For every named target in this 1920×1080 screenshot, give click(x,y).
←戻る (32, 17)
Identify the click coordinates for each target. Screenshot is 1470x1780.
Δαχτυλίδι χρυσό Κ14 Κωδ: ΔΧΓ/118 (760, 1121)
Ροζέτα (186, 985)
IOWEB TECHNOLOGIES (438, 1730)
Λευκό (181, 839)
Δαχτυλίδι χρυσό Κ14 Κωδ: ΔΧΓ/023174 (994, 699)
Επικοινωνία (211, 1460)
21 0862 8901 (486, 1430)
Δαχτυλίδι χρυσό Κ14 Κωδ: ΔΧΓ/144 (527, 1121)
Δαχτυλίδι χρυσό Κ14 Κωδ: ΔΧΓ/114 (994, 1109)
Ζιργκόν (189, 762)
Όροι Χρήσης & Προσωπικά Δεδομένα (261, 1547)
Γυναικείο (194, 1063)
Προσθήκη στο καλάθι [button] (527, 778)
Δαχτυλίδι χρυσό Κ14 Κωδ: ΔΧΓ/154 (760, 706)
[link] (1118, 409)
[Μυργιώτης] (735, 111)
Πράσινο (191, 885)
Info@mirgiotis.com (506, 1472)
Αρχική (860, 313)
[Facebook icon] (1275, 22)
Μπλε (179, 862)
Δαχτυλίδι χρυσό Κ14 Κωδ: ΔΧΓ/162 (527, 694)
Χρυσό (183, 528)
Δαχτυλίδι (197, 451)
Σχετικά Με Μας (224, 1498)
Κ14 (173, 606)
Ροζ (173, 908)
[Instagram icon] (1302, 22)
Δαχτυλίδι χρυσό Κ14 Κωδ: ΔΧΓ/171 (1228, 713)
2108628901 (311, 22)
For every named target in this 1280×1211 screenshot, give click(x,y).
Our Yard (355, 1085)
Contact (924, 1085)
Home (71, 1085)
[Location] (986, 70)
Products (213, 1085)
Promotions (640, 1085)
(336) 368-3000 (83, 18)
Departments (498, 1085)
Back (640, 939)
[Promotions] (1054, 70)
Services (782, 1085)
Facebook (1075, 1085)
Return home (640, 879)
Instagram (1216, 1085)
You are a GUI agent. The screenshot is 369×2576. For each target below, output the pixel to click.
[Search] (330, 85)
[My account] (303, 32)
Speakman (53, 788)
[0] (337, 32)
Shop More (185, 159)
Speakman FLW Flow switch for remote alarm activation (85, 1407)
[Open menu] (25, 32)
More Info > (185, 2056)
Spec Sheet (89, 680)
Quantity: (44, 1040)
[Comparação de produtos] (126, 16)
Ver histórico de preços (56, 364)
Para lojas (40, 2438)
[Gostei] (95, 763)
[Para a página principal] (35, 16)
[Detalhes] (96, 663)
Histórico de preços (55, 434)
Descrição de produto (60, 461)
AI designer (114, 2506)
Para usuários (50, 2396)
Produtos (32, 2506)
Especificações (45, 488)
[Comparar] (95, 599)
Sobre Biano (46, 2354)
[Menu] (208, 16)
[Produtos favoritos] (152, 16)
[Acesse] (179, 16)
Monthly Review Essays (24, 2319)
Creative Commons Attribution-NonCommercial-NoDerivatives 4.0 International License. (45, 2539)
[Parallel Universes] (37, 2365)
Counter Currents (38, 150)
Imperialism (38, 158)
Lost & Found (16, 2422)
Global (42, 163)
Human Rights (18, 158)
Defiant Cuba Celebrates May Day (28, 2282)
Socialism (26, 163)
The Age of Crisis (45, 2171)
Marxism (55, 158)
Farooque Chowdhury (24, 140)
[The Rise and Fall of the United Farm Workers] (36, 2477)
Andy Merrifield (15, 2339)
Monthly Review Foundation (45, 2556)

##############################

In the data above, tally the lines that contain the string "Monthly" and give that figure alone.

2